%%

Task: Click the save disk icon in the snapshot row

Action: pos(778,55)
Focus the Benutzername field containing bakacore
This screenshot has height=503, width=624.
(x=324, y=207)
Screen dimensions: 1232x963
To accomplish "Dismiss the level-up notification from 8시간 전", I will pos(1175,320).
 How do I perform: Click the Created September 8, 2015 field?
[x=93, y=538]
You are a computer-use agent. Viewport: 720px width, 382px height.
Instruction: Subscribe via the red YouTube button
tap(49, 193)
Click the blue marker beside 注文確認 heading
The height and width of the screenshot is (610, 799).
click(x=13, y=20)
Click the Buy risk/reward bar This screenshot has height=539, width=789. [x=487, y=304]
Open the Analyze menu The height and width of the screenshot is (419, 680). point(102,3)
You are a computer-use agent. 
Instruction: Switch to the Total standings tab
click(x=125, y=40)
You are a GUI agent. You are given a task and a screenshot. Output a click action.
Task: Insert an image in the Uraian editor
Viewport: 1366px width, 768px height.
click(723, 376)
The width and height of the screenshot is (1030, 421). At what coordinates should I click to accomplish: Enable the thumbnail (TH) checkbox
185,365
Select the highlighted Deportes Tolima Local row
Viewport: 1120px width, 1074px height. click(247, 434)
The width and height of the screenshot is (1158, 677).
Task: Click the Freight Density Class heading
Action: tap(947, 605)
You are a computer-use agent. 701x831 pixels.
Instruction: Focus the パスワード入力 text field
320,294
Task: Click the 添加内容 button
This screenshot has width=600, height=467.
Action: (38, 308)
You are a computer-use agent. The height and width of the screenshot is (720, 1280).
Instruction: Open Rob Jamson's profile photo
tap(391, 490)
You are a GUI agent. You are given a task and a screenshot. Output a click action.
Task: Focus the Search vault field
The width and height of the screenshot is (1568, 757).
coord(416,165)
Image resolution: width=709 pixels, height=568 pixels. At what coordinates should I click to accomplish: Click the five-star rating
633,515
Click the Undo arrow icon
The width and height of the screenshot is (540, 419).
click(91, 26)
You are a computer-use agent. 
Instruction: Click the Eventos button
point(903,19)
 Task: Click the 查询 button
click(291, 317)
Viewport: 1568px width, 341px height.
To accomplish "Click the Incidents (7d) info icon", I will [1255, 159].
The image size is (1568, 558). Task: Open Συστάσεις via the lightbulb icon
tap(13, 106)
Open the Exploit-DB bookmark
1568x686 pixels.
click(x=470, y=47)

%%

EXERCISE INSTRUCTIONS: Reproduce all of the entries above word for word, in the same order.

SOLUTION TO THIS TASK:
Task: Click the save disk icon in the snapshot row

Action: pos(778,55)
Focus the Benutzername field containing bakacore
This screenshot has height=503, width=624.
(x=324, y=207)
Screen dimensions: 1232x963
To accomplish "Dismiss the level-up notification from 8시간 전", I will pos(1175,320).
 How do I perform: Click the Created September 8, 2015 field?
[x=93, y=538]
You are a computer-use agent. Viewport: 720px width, 382px height.
Instruction: Subscribe via the red YouTube button
tap(49, 193)
Click the blue marker beside 注文確認 heading
The height and width of the screenshot is (610, 799).
click(x=13, y=20)
Click the Buy risk/reward bar This screenshot has height=539, width=789. [x=487, y=304]
Open the Analyze menu The height and width of the screenshot is (419, 680). point(102,3)
You are a computer-use agent. 
Instruction: Switch to the Total standings tab
click(x=125, y=40)
You are a GUI agent. You are given a task and a screenshot. Output a click action.
Task: Insert an image in the Uraian editor
Viewport: 1366px width, 768px height.
click(723, 376)
The width and height of the screenshot is (1030, 421). At what coordinates should I click to accomplish: Enable the thumbnail (TH) checkbox
185,365
Select the highlighted Deportes Tolima Local row
Viewport: 1120px width, 1074px height. click(247, 434)
The width and height of the screenshot is (1158, 677).
Task: Click the Freight Density Class heading
Action: tap(947, 605)
You are a computer-use agent. 701x831 pixels.
Instruction: Focus the パスワード入力 text field
320,294
Task: Click the 添加内容 button
This screenshot has width=600, height=467.
Action: (38, 308)
You are a computer-use agent. The height and width of the screenshot is (720, 1280).
Instruction: Open Rob Jamson's profile photo
tap(391, 490)
You are a GUI agent. You are given a task and a screenshot. Output a click action.
Task: Focus the Search vault field
The width and height of the screenshot is (1568, 757).
coord(416,165)
Image resolution: width=709 pixels, height=568 pixels. At what coordinates should I click to accomplish: Click the five-star rating
633,515
Click the Undo arrow icon
The width and height of the screenshot is (540, 419).
click(91, 26)
You are a computer-use agent. 
Instruction: Click the Eventos button
point(903,19)
 Task: Click the 查询 button
click(291, 317)
Viewport: 1568px width, 341px height.
To accomplish "Click the Incidents (7d) info icon", I will [1255, 159].
The image size is (1568, 558). Task: Open Συστάσεις via the lightbulb icon
tap(13, 106)
Open the Exploit-DB bookmark
1568x686 pixels.
click(x=470, y=47)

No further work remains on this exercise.